8 thoughts on “Headline of the week

  1. They also have largely been cleared of whatever unchargeable crimes they were originally imprisoned for, but it’s claimed there’s nowhere to release them to. So they hang out in limbo attempting to starve themselves.

    I’ve never really understood how anyone can tune in to these speeches. Read a transcript, if you must, but Christ…

    • Yes indeed. Reading the transcript is much better. The falsity and incoherence of the thing scream fortissimo from every comma.

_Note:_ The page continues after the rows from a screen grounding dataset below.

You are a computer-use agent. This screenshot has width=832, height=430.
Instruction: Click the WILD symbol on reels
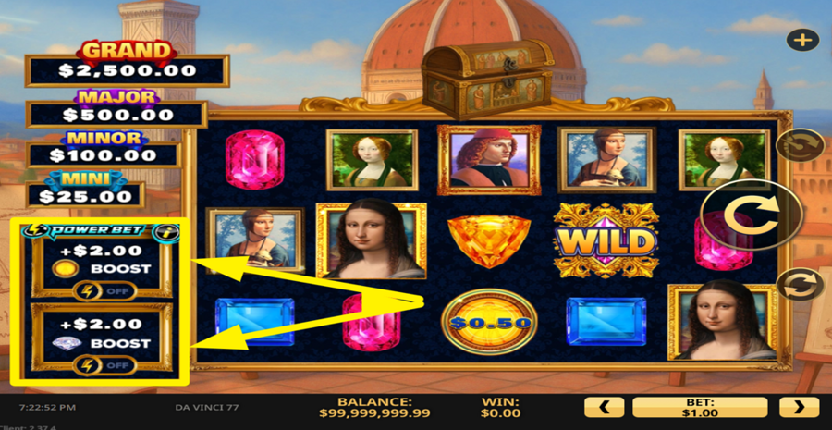pyautogui.click(x=606, y=241)
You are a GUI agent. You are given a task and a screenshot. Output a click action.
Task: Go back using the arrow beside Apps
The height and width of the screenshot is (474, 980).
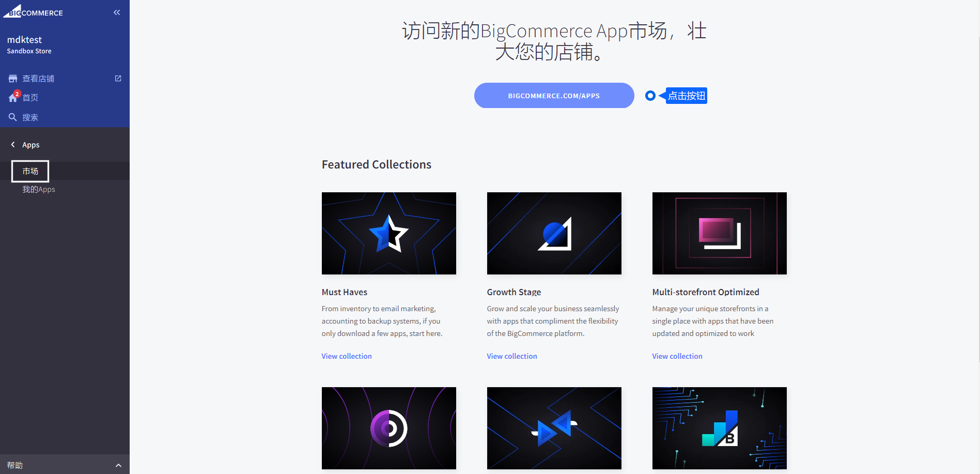pyautogui.click(x=13, y=145)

  2. At least we know that Obama is president of the worst killer country in history. So what can we expect from him? Nonetheless, it is incredible that he can pretend he has no power against all those evil forces conspiring against him. Robert Caro, in his biography of Lyndon Johnson. shows what a president intent on something can do. Which makes the apologetics of Ms. vanden Drivel and company so pathetic (and let’s add self-serving; this shit keeps her on the TV shows). Still more nauseating is the crackpot realism of certain leftists who said we should ignore Obama’s murderous actions because his reelection was our best hope for a resurgence of the left. This was combined with nonsense about how Obama hasn’t been able to show righteous anger because white people can’t stand an angry black man. One person I know said that those awful Republicans just won’t let a black man succeed! Another said that he hoped for Obama’s reelection because if Romney won, all progressives would then blame Republicans for all the bad stuff that would happen, as opposed, I suppose, to blaming the capitalist system. Boink, I may need that drink sooner than I thought.

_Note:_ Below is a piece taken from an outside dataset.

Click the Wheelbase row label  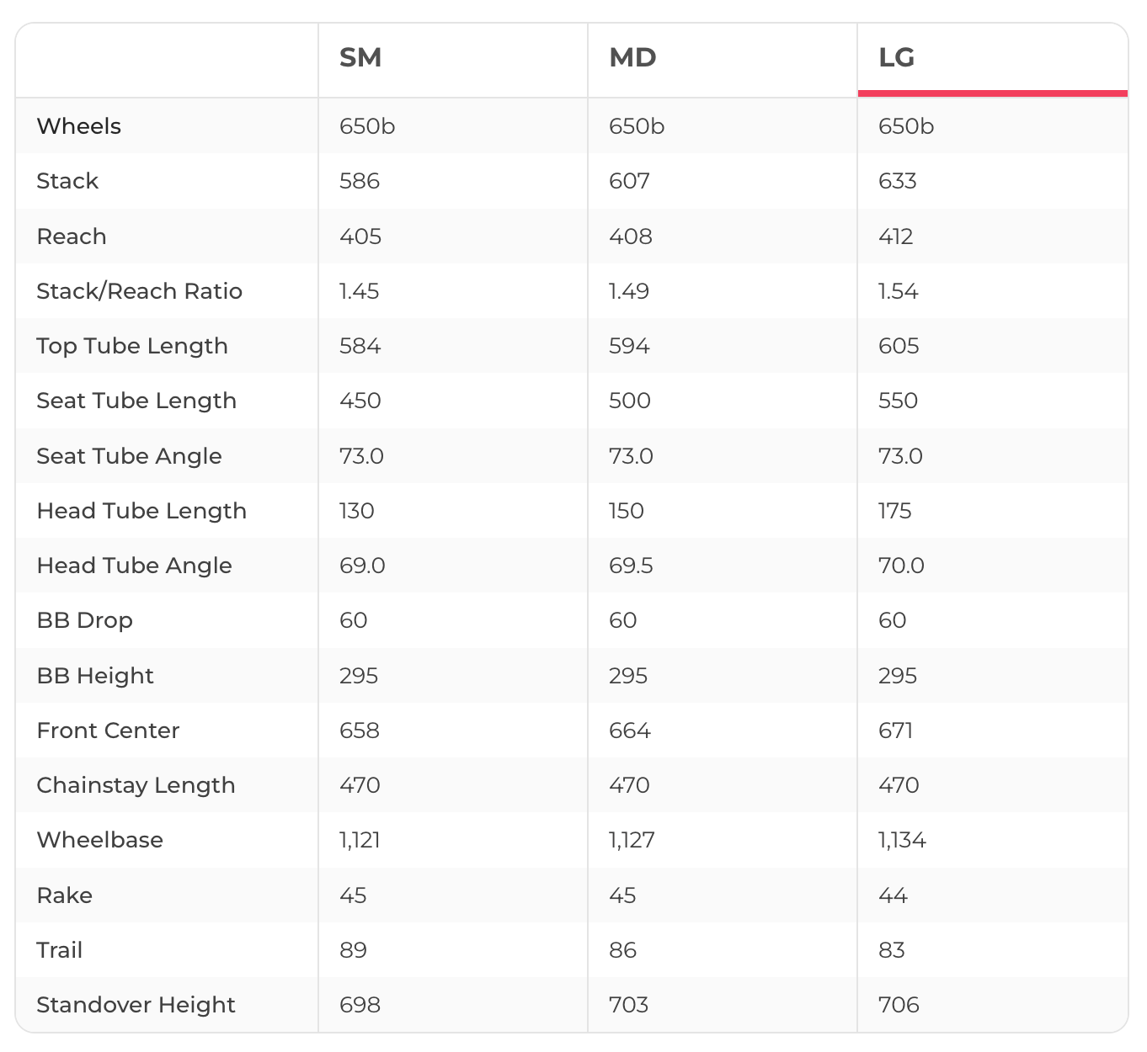pyautogui.click(x=99, y=840)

    • @MichaelYates: OK. Go to ‘the Summit Inn’ a short ride from Uniontown, Pa. and have a couple of your favorites with your significant other on the big veranda (with good views back towards Pittsburg) and tell me what it cost you and where you want the reimbursement sent.

      Boink

  3. Speaking of people who need to be sent to Guantanamo:

    http://cityroom.blogs.nytimes.com/2013/05/09/the-michael-moore-of-the-grade-school-lunchroom/

    Some kid manages to smuggle a camera into one of NYC’s factory farms. Once again, Bloomberg’s panopticon fails to keep us safe from the terrorists. That camera could have been 6 oz of C4 with a blasting cap attached.

    Then there’s this little Jihad Jane, no doubt attempting to win her place in Muslim Valhalla by taking out a few or her schoolmates:

    http://www.dailytech.com/Florida+Teenager+Expelled+Arrested+for+Accidental+Science+Experiment+Explosion/article31481.htm

    This is why Homeland Security needs 1.6 billion rounds of hollow-point ammo.

    As always, gotta love the comments section on stories like this:

    “This POS made a bomb. She knew what the result would be and she did it on school grounds. If she did this at my daughter’s high school, I would hope she would be treated the same. You cannot endanger your classmates and feign ignorance.”

    When am I gonna get off this fucking planet?

  4. The Guantanamo detainees still retain an aura of political dynamite to those in Washington, although at this point they’re probably actually down to the power of cheap Mexican fire crackers. But being the cowardly and utterly cynical pieces of shit that they are, they know that a bunch of accused terrorists rotting away in a Cuban prison aren’t going to exactly be able to mount a viable marketing campaign. And it’s not just the Guantanamites, prisons in general have been allowed to proliferate, and the desire to lock people, precisely because of how easy it is to forget about someone when you can’t see them.